> Exercise: Output the stretch from the start of the records through the line containing "(154, 373)." as a numbered list, omitting blank lines and leaving out the pictures.

[Stored data]

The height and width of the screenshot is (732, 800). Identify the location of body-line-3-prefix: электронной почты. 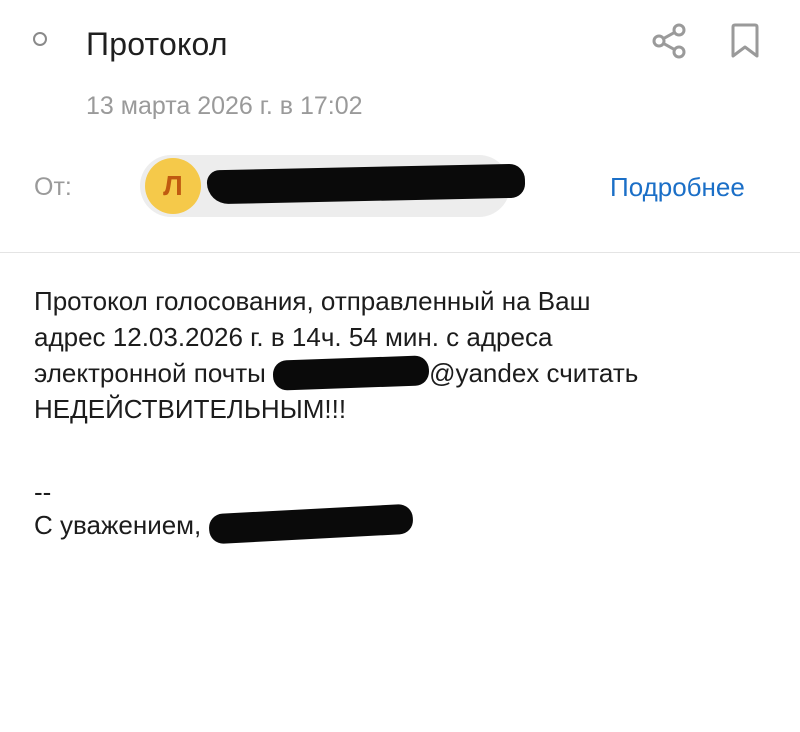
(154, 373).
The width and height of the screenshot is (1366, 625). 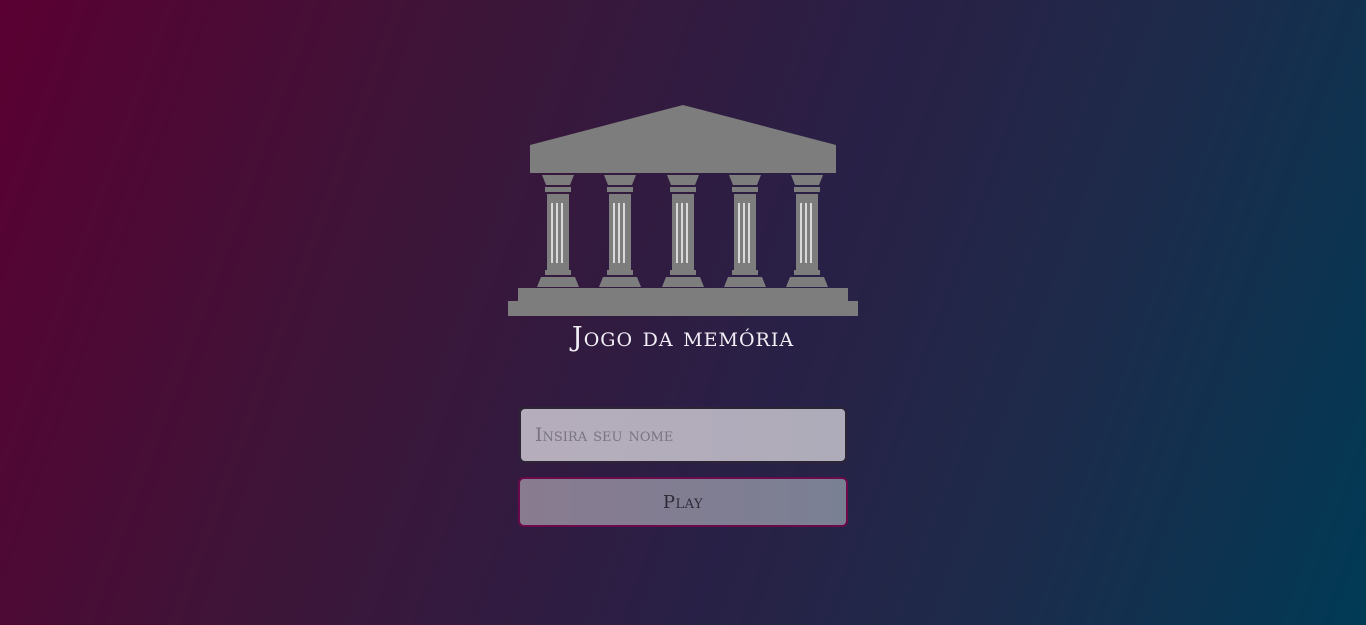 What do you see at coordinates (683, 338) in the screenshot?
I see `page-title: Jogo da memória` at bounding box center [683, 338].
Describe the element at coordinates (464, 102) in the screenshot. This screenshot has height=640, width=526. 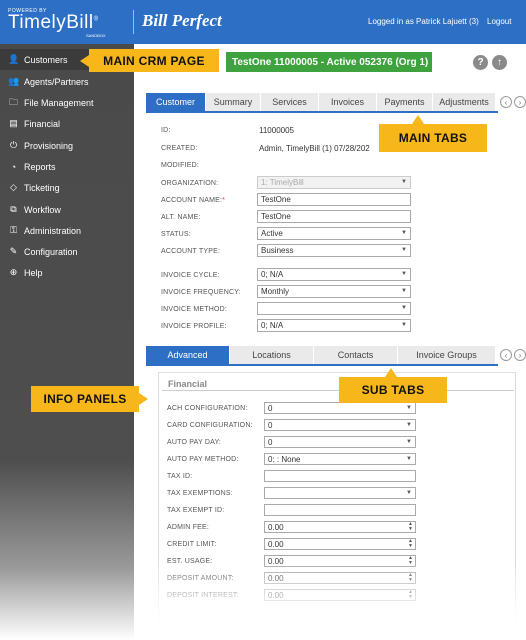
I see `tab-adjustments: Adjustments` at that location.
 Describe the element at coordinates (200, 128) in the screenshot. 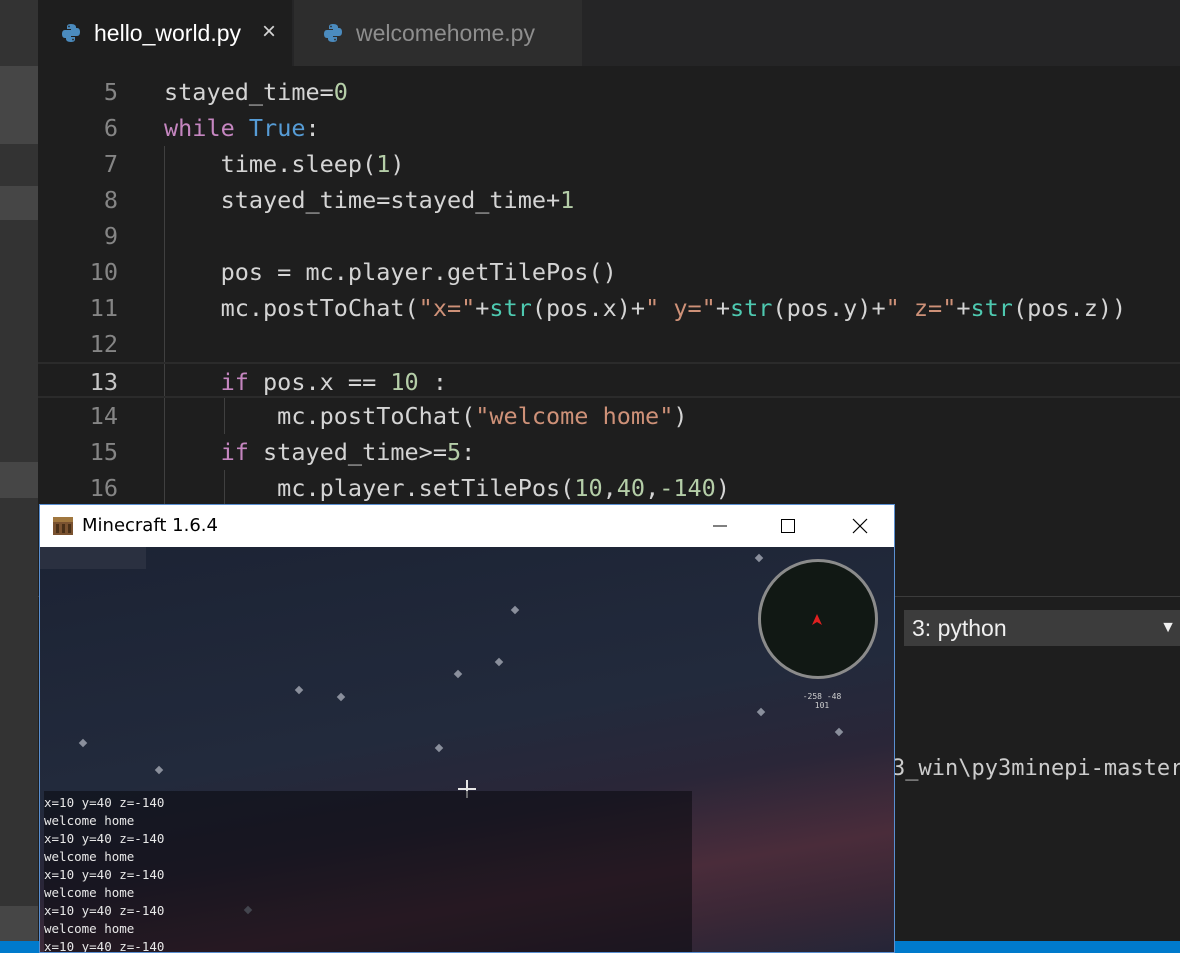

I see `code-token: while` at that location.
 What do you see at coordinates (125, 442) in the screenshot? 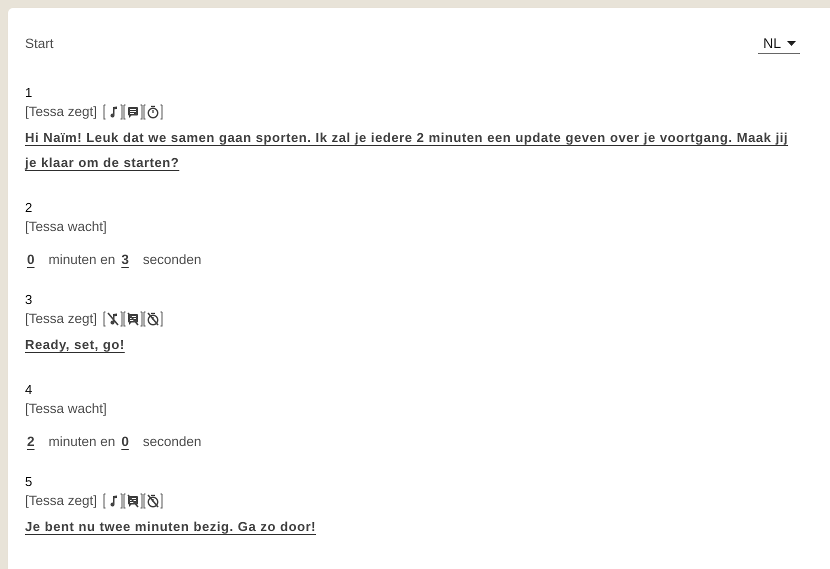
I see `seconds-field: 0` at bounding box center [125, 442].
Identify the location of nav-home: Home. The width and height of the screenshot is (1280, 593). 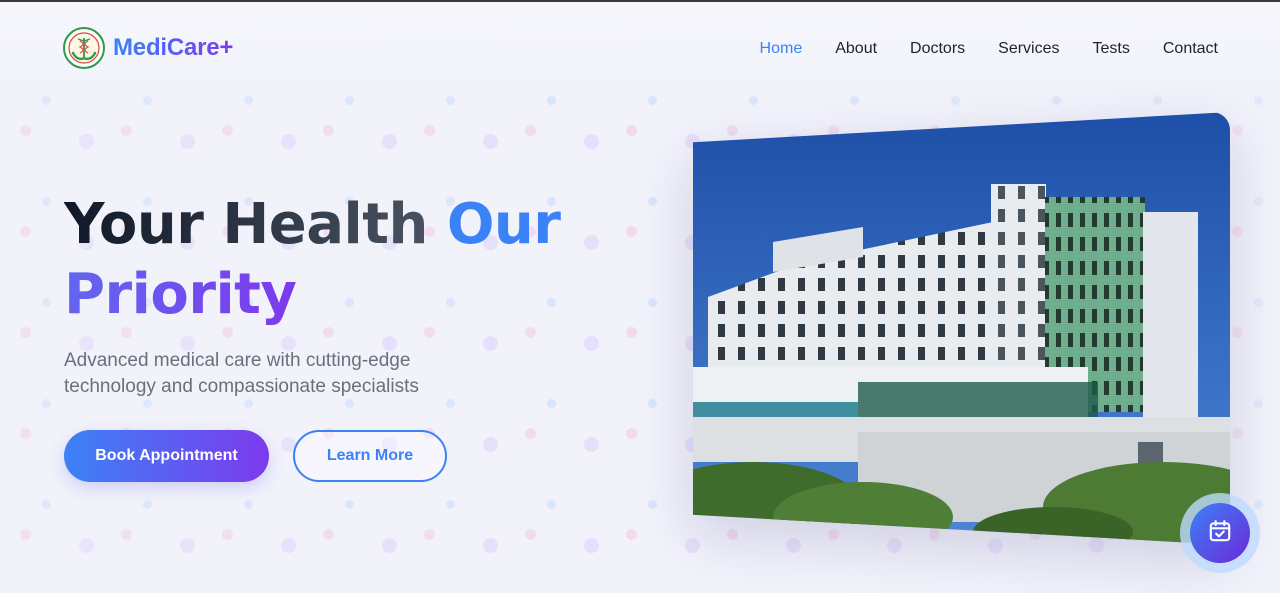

> Completed exercise:
1. The height and width of the screenshot is (732, 800). Identify the location of body-line-3-prefix: электронной почты. 
2. (154, 373).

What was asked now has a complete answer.